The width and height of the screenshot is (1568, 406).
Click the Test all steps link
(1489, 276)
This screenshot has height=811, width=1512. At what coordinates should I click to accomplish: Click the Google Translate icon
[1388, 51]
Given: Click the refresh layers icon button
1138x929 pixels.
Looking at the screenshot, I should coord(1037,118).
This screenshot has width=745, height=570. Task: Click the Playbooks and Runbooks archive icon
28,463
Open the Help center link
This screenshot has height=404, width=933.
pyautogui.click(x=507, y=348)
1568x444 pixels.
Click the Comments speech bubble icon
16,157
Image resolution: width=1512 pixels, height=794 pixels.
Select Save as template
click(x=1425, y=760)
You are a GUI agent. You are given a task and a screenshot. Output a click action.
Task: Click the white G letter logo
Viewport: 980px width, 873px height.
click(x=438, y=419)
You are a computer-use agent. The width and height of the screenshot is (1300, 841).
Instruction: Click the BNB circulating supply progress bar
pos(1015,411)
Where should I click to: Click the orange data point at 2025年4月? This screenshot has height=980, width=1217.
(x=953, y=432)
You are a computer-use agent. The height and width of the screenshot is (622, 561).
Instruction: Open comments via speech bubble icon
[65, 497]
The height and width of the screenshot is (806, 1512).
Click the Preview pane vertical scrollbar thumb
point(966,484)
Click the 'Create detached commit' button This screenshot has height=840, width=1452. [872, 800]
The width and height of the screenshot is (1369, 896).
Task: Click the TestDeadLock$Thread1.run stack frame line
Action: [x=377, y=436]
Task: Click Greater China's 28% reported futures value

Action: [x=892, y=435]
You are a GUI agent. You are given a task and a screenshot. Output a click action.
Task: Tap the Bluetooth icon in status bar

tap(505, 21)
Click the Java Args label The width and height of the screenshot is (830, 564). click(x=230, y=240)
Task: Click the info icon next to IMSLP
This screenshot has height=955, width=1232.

STATED GOAL:
Copy the items from the line with "Open the Help center link" up to and including the line with "click(x=1425, y=760)" into a numbered list, leaving out any blank lines.

EXERCISE OUTPUT:
1. Open the Help center link
2. This screenshot has height=404, width=933.
3. pyautogui.click(x=507, y=348)
4. 1568x444 pixels.
5. Click the Comments speech bubble icon
6. 16,157
7. Image resolution: width=1512 pixels, height=794 pixels.
8. Select Save as template
9. click(x=1425, y=760)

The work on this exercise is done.